Lulusan fachschule yang umumnya memiliki kemampuan keteknikan lebih baik dibanding lulusan universitas sangat mudah diserap oleh kalangan industri, perusahaan besar seperti Daimler Benz, BMW AG, Opel, Audi, Volkswagen, Siemens, BASF, Lufthansa, Deutsch Bahn, IBM dan Bayer bahkan telah menyerap lebih dari 70% lulusan fachschule dari berbagai bidang, sisanya diserap perusahaan kecil atau bekerja secara mandiri.

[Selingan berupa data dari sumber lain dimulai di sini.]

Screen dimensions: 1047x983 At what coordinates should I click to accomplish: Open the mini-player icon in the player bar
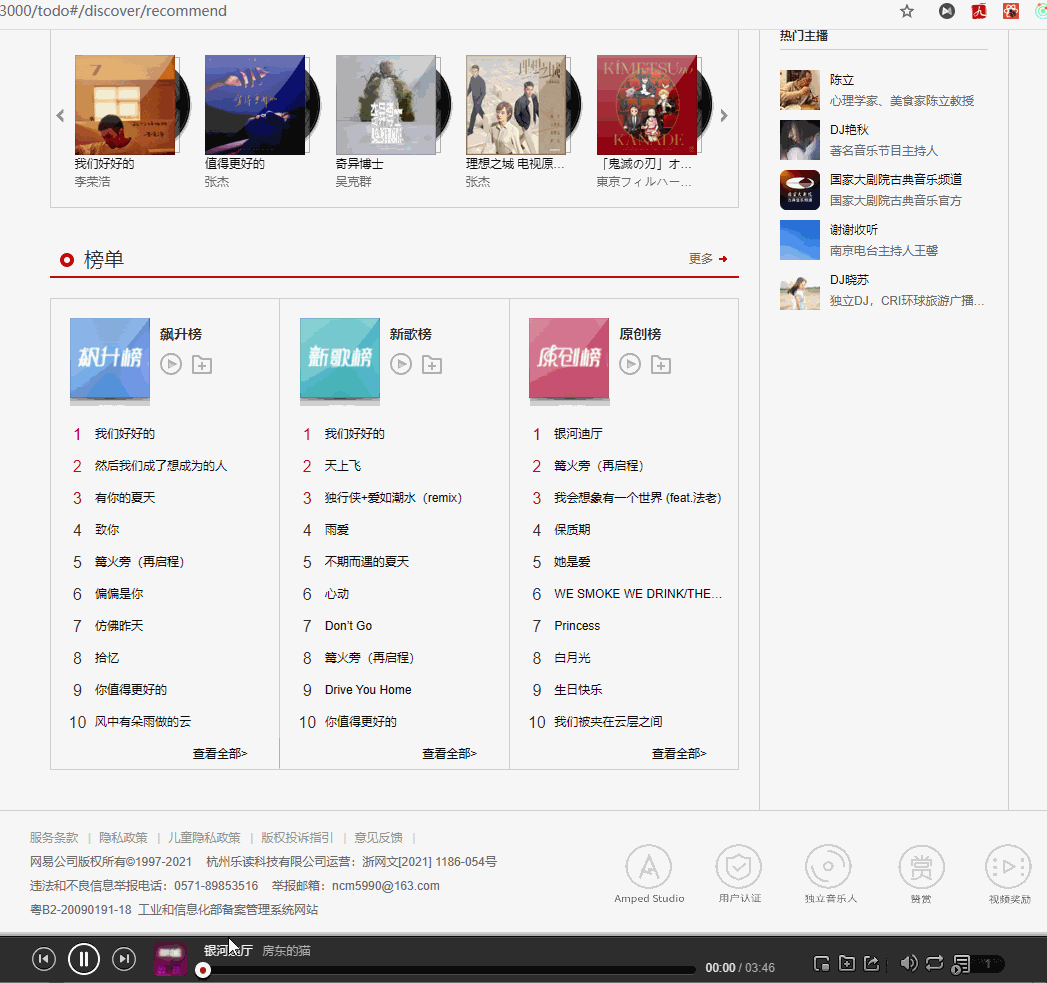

Artinya secara ekonomi, lulusan fachschule lebih memiliki daya saing dibanding lulusan sekolah setara. Hal ini dipengaruhi oleh kemampuan terhadap teknologi dan permesinan yang memang menjadi kekuatan di negara maju seperti Jerman.
Strategi Pengembangan Sekolah Kejuruan di Kabupaten Subang (Belajar Dari Pengalaman Jerman)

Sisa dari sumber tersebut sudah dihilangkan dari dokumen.